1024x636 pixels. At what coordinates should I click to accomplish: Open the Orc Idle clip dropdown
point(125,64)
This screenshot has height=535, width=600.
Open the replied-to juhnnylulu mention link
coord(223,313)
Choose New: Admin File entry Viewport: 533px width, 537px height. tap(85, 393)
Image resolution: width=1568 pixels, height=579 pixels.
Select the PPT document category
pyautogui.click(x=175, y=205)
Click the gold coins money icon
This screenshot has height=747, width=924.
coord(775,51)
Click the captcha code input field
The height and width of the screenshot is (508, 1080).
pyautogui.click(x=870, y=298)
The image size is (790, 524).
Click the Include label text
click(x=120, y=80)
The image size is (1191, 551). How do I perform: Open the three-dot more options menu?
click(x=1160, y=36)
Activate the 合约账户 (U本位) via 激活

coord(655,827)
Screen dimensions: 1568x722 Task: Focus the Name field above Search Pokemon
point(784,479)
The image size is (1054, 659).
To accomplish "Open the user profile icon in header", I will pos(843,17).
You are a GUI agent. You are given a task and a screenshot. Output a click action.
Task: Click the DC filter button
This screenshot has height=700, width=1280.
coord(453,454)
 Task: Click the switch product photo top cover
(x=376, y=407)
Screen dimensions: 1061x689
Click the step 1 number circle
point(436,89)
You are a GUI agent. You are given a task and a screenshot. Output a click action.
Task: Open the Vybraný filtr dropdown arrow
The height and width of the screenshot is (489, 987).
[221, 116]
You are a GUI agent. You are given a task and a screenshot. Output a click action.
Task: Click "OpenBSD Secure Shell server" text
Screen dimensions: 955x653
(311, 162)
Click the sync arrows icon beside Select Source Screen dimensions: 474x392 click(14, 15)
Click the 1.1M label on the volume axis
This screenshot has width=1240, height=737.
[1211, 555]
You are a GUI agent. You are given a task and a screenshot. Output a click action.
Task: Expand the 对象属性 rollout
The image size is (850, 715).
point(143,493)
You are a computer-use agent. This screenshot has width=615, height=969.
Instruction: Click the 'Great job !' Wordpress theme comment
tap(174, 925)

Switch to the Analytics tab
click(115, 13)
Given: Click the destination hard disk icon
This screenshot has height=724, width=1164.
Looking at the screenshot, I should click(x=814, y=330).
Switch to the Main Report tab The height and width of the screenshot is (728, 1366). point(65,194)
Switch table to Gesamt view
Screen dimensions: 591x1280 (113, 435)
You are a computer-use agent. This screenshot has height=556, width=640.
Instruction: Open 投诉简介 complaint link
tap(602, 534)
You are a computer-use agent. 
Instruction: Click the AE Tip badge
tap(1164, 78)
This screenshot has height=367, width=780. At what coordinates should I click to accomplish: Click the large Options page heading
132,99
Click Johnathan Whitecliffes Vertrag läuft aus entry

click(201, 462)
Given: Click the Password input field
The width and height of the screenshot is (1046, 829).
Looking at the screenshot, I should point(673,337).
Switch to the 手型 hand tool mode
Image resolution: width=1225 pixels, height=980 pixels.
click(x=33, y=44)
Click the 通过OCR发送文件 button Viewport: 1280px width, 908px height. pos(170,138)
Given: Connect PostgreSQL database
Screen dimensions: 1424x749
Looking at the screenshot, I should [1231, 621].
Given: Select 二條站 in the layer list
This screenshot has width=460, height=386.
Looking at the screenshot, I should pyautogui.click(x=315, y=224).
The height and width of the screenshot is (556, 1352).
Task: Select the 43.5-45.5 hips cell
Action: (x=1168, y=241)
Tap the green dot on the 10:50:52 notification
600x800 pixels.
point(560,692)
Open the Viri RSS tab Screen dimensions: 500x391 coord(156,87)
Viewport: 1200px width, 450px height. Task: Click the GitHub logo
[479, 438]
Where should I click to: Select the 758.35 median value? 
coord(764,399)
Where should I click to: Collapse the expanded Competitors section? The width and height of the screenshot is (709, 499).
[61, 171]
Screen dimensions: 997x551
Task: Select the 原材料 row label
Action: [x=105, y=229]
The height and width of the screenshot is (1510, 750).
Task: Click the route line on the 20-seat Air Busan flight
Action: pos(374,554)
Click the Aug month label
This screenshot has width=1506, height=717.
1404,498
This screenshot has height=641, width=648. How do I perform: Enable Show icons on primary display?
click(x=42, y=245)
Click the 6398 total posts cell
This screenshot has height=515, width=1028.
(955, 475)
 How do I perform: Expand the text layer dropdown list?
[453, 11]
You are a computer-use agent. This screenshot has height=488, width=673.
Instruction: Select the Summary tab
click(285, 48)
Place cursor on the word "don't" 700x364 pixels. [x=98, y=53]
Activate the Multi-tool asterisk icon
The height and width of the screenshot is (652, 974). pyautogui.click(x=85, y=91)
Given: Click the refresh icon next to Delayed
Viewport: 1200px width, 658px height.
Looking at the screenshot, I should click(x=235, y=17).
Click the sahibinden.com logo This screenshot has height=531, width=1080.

=-=-=

> WHAT NEEDS TO BE DONE
Every record must be repeated precisely and in full.

> ANSWER FOR THIS EXERCISE
1024x636 pixels. At what coordinates should I click to accomplish: Open the Orc Idle clip dropdown
point(125,64)
This screenshot has height=535, width=600.
Open the replied-to juhnnylulu mention link
coord(223,313)
Choose New: Admin File entry Viewport: 533px width, 537px height. tap(85, 393)
Image resolution: width=1568 pixels, height=579 pixels.
Select the PPT document category
pyautogui.click(x=175, y=205)
Click the gold coins money icon
This screenshot has height=747, width=924.
coord(775,51)
Click the captcha code input field
The height and width of the screenshot is (508, 1080).
pyautogui.click(x=870, y=298)
The image size is (790, 524).
Click the Include label text
click(x=120, y=80)
The image size is (1191, 551). How do I perform: Open the three-dot more options menu?
click(x=1160, y=36)
Activate the 合约账户 (U本位) via 激活

coord(655,827)
Screen dimensions: 1568x722 Task: Focus the Name field above Search Pokemon
point(784,479)
The image size is (1054, 659).
To accomplish "Open the user profile icon in header", I will pos(843,17).
You are a GUI agent. You are given a task and a screenshot. Output a click action.
Task: Click the DC filter button
This screenshot has height=700, width=1280.
coord(453,454)
 Task: Click the switch product photo top cover
(x=376, y=407)
Screen dimensions: 1061x689
Click the step 1 number circle
point(436,89)
You are a GUI agent. You are given a task and a screenshot. Output a click action.
Task: Open the Vybraný filtr dropdown arrow
The height and width of the screenshot is (489, 987).
[221, 116]
You are a GUI agent. You are given a task and a screenshot. Output a click action.
Task: Click "OpenBSD Secure Shell server" text
Screen dimensions: 955x653
(311, 162)
Click the sync arrows icon beside Select Source Screen dimensions: 474x392 click(14, 15)
Click the 1.1M label on the volume axis
This screenshot has width=1240, height=737.
[1211, 555]
You are a GUI agent. You are given a task and a screenshot. Output a click action.
Task: Expand the 对象属性 rollout
The image size is (850, 715).
point(143,493)
You are a computer-use agent. This screenshot has width=615, height=969.
Instruction: Click the 'Great job !' Wordpress theme comment
tap(174, 925)

Switch to the Analytics tab
click(115, 13)
Given: Click the destination hard disk icon
This screenshot has height=724, width=1164.
Looking at the screenshot, I should click(x=814, y=330).
Switch to the Main Report tab The height and width of the screenshot is (728, 1366). point(65,194)
Switch table to Gesamt view
Screen dimensions: 591x1280 (113, 435)
You are a computer-use agent. This screenshot has height=556, width=640.
Instruction: Open 投诉简介 complaint link
tap(602, 534)
You are a computer-use agent. 
Instruction: Click the AE Tip badge
tap(1164, 78)
This screenshot has height=367, width=780. At what coordinates should I click to accomplish: Click the large Options page heading
132,99
Click Johnathan Whitecliffes Vertrag läuft aus entry

click(201, 462)
Given: Click the Password input field
The width and height of the screenshot is (1046, 829).
Looking at the screenshot, I should point(673,337).
Switch to the 手型 hand tool mode
Image resolution: width=1225 pixels, height=980 pixels.
click(x=33, y=44)
Click the 通过OCR发送文件 button Viewport: 1280px width, 908px height. pos(170,138)
Given: Connect PostgreSQL database
Screen dimensions: 1424x749
Looking at the screenshot, I should [1231, 621].
Given: Select 二條站 in the layer list
This screenshot has width=460, height=386.
Looking at the screenshot, I should pyautogui.click(x=315, y=224).
The height and width of the screenshot is (556, 1352).
Task: Select the 43.5-45.5 hips cell
Action: (x=1168, y=241)
Tap the green dot on the 10:50:52 notification
600x800 pixels.
point(560,692)
Open the Viri RSS tab Screen dimensions: 500x391 coord(156,87)
Viewport: 1200px width, 450px height. Task: Click the GitHub logo
[479, 438]
Where should I click to: Select the 758.35 median value? 
coord(764,399)
Where should I click to: Collapse the expanded Competitors section? The width and height of the screenshot is (709, 499).
[61, 171]
Screen dimensions: 997x551
Task: Select the 原材料 row label
Action: [x=105, y=229]
The height and width of the screenshot is (1510, 750).
Task: Click the route line on the 20-seat Air Busan flight
Action: pos(374,554)
Click the Aug month label
This screenshot has width=1506, height=717.
1404,498
This screenshot has height=641, width=648. How do I perform: Enable Show icons on primary display?
click(x=42, y=245)
Click the 6398 total posts cell
This screenshot has height=515, width=1028.
(955, 475)
 How do I perform: Expand the text layer dropdown list?
[453, 11]
You are a computer-use agent. This screenshot has height=488, width=673.
Instruction: Select the Summary tab
click(285, 48)
Place cursor on the word "don't" 700x364 pixels. [x=98, y=53]
Activate the Multi-tool asterisk icon
The height and width of the screenshot is (652, 974). pyautogui.click(x=85, y=91)
Given: Click the refresh icon next to Delayed
Viewport: 1200px width, 658px height.
Looking at the screenshot, I should click(x=235, y=17).
Click the sahibinden.com logo This screenshot has height=531, width=1080.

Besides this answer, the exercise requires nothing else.